As mentioned, the most useful thing about a non-deductible traditional IRA is it can, in most cases, be converted to a Roth IRA with minimal or no tax. This is called a backdoor Roth IRA and can be used to avoid the income limits on direct Roth IRA contributions. It has even been blessed by Congress. However, one thing to watch out for is that you don't have a pre-tax IRA balance (e.g. a rollover IRA from a past 401(k)) on December 31 of the year in which you do a conversion. Even if it's a different account, or a different brokerage, that will cause your conversion to be partially taxable.

Extracted material.
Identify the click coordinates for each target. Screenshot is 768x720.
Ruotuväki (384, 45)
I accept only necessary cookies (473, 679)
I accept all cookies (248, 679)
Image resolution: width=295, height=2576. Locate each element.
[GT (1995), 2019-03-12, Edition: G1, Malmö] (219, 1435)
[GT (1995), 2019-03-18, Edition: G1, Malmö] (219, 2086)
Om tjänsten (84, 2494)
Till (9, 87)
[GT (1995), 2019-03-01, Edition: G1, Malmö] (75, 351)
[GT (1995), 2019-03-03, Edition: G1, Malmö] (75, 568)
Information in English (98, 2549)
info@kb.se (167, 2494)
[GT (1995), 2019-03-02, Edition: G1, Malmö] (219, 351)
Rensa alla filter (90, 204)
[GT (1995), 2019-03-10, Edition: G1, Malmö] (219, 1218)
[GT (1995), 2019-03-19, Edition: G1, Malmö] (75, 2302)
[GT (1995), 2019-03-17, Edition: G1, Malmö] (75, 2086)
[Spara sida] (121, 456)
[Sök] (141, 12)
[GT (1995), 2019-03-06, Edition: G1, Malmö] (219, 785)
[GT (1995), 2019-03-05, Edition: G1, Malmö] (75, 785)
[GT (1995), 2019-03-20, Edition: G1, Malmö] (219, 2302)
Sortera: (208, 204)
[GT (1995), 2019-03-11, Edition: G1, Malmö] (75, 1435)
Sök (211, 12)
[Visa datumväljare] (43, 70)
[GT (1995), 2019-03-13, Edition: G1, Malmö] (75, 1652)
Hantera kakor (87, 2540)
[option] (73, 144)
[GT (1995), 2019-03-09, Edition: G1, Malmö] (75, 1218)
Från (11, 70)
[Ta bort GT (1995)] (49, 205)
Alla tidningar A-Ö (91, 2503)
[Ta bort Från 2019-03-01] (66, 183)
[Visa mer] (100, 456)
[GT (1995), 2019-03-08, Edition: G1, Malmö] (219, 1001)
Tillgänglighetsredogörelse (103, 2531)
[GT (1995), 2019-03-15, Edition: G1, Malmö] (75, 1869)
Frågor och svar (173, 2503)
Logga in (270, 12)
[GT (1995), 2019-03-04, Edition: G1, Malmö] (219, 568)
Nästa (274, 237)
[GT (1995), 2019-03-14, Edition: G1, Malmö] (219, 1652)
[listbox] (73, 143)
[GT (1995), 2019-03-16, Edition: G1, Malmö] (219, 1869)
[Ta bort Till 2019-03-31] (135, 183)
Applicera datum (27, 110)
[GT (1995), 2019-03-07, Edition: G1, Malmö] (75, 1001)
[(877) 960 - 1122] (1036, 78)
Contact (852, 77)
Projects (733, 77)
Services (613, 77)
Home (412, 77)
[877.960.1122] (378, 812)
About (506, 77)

Directives.
1. In the backdoor Roth IRA text, on what date must there be no pre-tax IRA balance to avoid a partially taxable conversion?
2. Reproduce the lines of the records between the line holding "[GT (1995), 2019-03-01, Edition: G1, Malmö]" and the line holding "Nästa (274, 237)", inclusive.

Written answers.
1. December 31 of the year in which the conversion is done.

2.
[GT (1995), 2019-03-01, Edition: G1, Malmö] (75, 351)
[GT (1995), 2019-03-03, Edition: G1, Malmö] (75, 568)
Information in English (98, 2549)
info@kb.se (167, 2494)
[GT (1995), 2019-03-02, Edition: G1, Malmö] (219, 351)
Rensa alla filter (90, 204)
[GT (1995), 2019-03-10, Edition: G1, Malmö] (219, 1218)
[GT (1995), 2019-03-19, Edition: G1, Malmö] (75, 2302)
[GT (1995), 2019-03-17, Edition: G1, Malmö] (75, 2086)
[Spara sida] (121, 456)
[Sök] (141, 12)
[GT (1995), 2019-03-06, Edition: G1, Malmö] (219, 785)
[GT (1995), 2019-03-05, Edition: G1, Malmö] (75, 785)
[GT (1995), 2019-03-20, Edition: G1, Malmö] (219, 2302)
Sortera: (208, 204)
[GT (1995), 2019-03-11, Edition: G1, Malmö] (75, 1435)
Sök (211, 12)
[Visa datumväljare] (43, 70)
[GT (1995), 2019-03-13, Edition: G1, Malmö] (75, 1652)
Hantera kakor (87, 2540)
[option] (73, 144)
[GT (1995), 2019-03-09, Edition: G1, Malmö] (75, 1218)
Från (11, 70)
[Ta bort GT (1995)] (49, 205)
Alla tidningar A-Ö (91, 2503)
[Ta bort Från 2019-03-01] (66, 183)
[Visa mer] (100, 456)
[GT (1995), 2019-03-08, Edition: G1, Malmö] (219, 1001)
Tillgänglighetsredogörelse (103, 2531)
[GT (1995), 2019-03-15, Edition: G1, Malmö] (75, 1869)
Frågor och svar (173, 2503)
Logga in (270, 12)
[GT (1995), 2019-03-04, Edition: G1, Malmö] (219, 568)
Nästa (274, 237)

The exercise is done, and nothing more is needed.